Découverte d'une période glaciaire chaude modifiant la cyclicité climatique de la Terre
María Fernanda Sánchez Goñi, directrice d’études à l’École Pratique des Hautes Études, membre de l’Unité Mixte de Recherche Environnements et Paléoenvironnements Océaniques et Continentaux (UMR EPOC), publie les résultats de sa recherche dans le dernier numéro de Nature Communications.
Un changement de cyclicité largement méconnu
Les scientifiques se sont pendant longtemps demandé de quelle façon le climat de notre planète avait basculé il y a 700 000 ans de cycles climatiques long de 40 000 ans aux cycles climatique actuels, d’une durée de 100 000 ans. Une nouvelle étude, impliquant l’EPHE et le CNRS, identifie une période glaciaire « chaude » qui aurait permis l’accumulation des glaces nécessaire à cette importante transition. Ces résultats ont été publiés dans Nature Communications.
Au cours des 700 000 dernières années (ka), notre planète a été soumise à une alternance de périodes glaciaires et interglaciaires marquées s’étendant sur environ 100 ka.

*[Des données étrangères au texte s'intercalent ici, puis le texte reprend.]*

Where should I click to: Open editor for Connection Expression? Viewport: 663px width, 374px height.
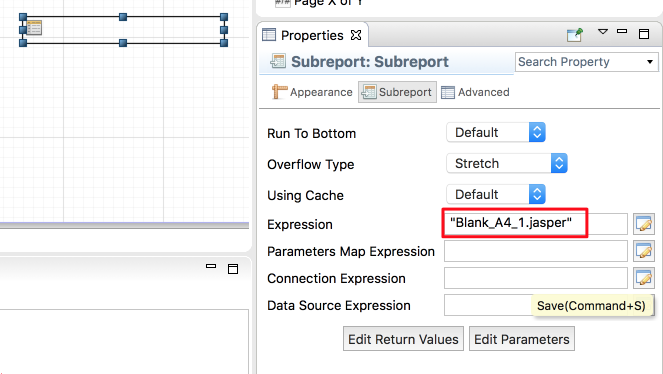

Les glaciations sont caractérisées par le développement de grandes calottes glaciaires dans l’hémisphère nord. Avant 700 (ka), le climat de la Terre était régi par des cycles de 40 000 ans avec des glaciations plus courtes et plus faibles. Le passage d’un cycle à l’autre s’est produit à la fin d’une période appelée la Transition du Pléistocène Moyen (TPM), datée entre 800 et 670 ka.
Cette intervalle est composée de deux périodes interglaciaires entrecoupées par une période glaciaire. Les mécanismes expliquant ce changement clé de cyclicité restent largement méconnus car ils ne peuvent être attribués aux variations des paramètres orbitaux régissant le climat de la Terre.
Cette étude aborde cette question cruciale en combinant de nouveaux enregistrements climatiques de la marge sud-ouest de la péninsule ibérique avec des enregistrements de loess du plateau chinois et des simulations de modèles. L’étude identifie une tendance similaire au réchauffement et à l’humidification à long terme dans les deux régions subtropicales entre 800 et 670 ka. Elle révèle que les températures de surface de la mer dans les océans Atlantique Nord et Pacifique Nord tropical étaient paradoxalement plus chaudes pendant la période glaciaire que pendant la période interglaciaire précédente, ce qui a entraîné une augmentation de la production d’humidité et des précipitations, une plus forte expansion de la forêt méditerranéenne occidentale et un renforcement de la mousson d’été en Asie de l’Est.
Cette configuration climatique a entraîné un apport d’humidité océanique des deux océans vers les latitudes plus élevées, ce qui a alimenté les calottes glaciaires et contribué de manière déterminante à l’expansion des calottes glaciaires eurasienne et nord-américaine. Cette expansion était nécessaire pour déclencher le passage des cycles de 40 000 ans aux cycles de 100 000 ans que nous connaissons aujourd’hui, ce qui a été déterminant pour l’évolution du climat de la Terre.